The total number of conversions including all recorded conversion events. What events are counted as conversions can be customized, and whenever such events occur they are counted as a conversion.

  • CPA (​Cost Per Action)

Cost-per-Action refers to the cost of each desired conversion. This is computed by dividing the total number of conversions generated by the total advertising cost of the campaign.

  • CVR (Conversion Rate)

Conversion rate refers to the ratio of conversions to the number of visitors. The higher the conversion rate, the more effective the online advertising campaign generally is. Conversely, if your conversion rate is low, your ad may be less competitive or you may need to account for alternative factors, such as product prices.

  • ROAS (Return On Ad Spend)

ROAS is a measure of the efficiency of your ad spend. ROAS is typically expressed as ratio or percentage - it is the ratio of total revenue generated by your ads compared to the aggregate advertising. This is a useful indicator to judge the effectiveness of your online campaigns in terms of sales - 1:1 implies that the campaign broke even while a ratio greater than 1:1 signifies positive return on ad spend. 

  • Bounce rate

This is single-page sessions divided by all sessions or the percentage of all sessions on your site in which users viewed only a single page and triggered only a single request made to the Analytics server.

Key Metrics for Reach Campaigns

  • Impressions

Your exposure is measured in terms of impressions, which are the number of times an ad is displayed on-screen to potential customers. 

  • Reach

While impressions are based on the number of times an ad is shown, reach is taken into account the number of users. For example, if an ad was shown to a user 3 times, it counts as 3 impressions and 1 reach.

  • Frequency

Frequency is the average number of times an ad is shown to an user. If the frequency is high, users may become tired of the ad in question, so it is generally recommended to change the creative when its frequency exceeds 3.5.

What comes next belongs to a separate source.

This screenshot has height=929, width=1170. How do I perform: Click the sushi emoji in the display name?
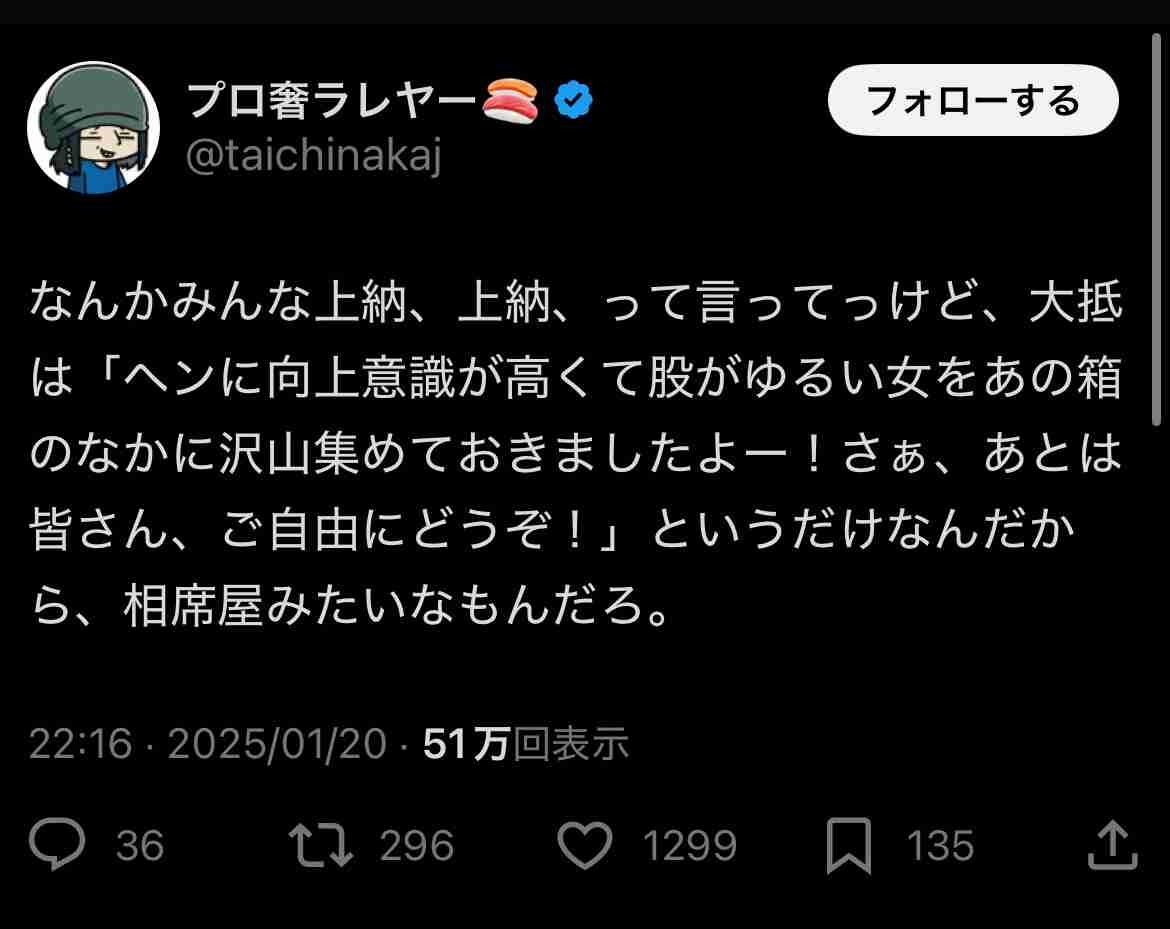[x=511, y=100]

  • CPM (Cost per Thousand Impressions)

An indicator of the average cost of 1,000 impressions. This is the most commonly used cost method for reach campaigns.

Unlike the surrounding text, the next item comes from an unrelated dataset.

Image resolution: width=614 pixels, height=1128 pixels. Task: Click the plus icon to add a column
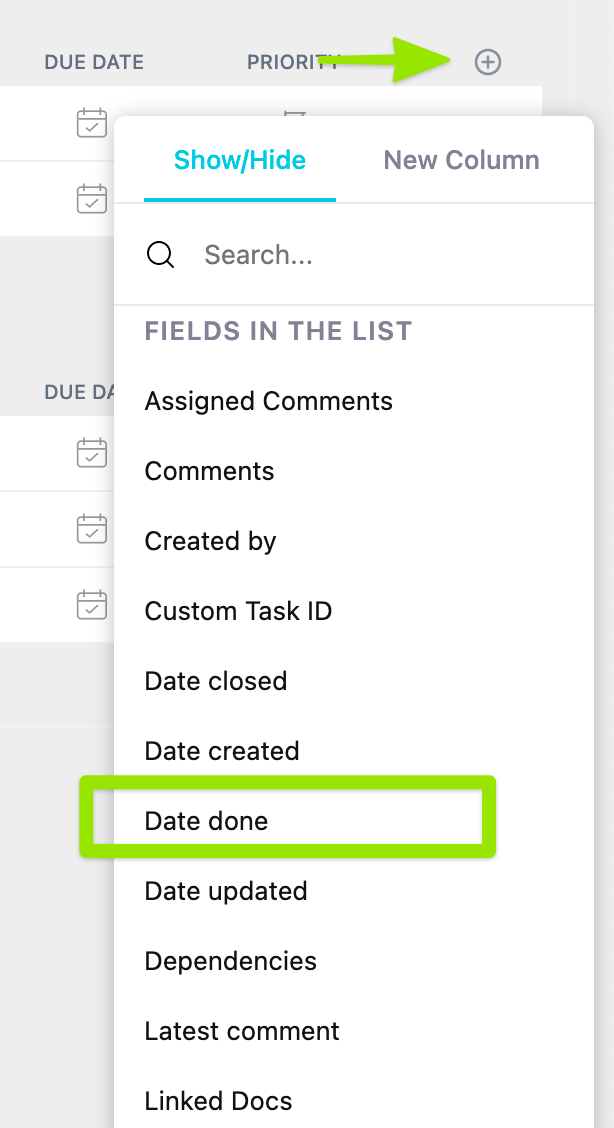[x=487, y=62]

Key Metrics for Video Campaigns

  • CPV (Cost Per View)

The average cost is paid when a user watches beyond the 30-second mark of an ad (or the full ad if the video ad is less than 30 seconds) or interacts with the video (whichever comes first).

  • Views

Views are the number of times users watched a given video.

  • View Rate

The hit rate is counted as the number of views or engagements from video ads divided by the number of ad impressions (video and thumbnail impressions).

  • Video played to 25%*

Shows how many times the video has been watched beyond 25% of its duration

  • Video played to 50%*

Shows the number of times a video has been watched beyond 50% of its duration.

  • Video played to 75%*

Shows how many times a video has been watched beyond 75% of its duration.

  • Video played to 100%*

Shows the number of times a video has been watched all the way to the end.

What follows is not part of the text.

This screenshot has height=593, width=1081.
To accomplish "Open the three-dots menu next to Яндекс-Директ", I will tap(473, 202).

*Note: For the ‘Video Play Progress’ metric, only users who watched a given video all the way to the end are counted.  If a user engages with a video by clicking on a URL as shown, a companion banner, an extension, etc., a view will be added to the count.  If a user watches only 15 seconds of a 20-second video and then clicks on a displayed URL to go to a landing page, this is counted as a hit.  However, since the video in such a case was not played to the end, it does not count towards the ‘100% video playback’ count.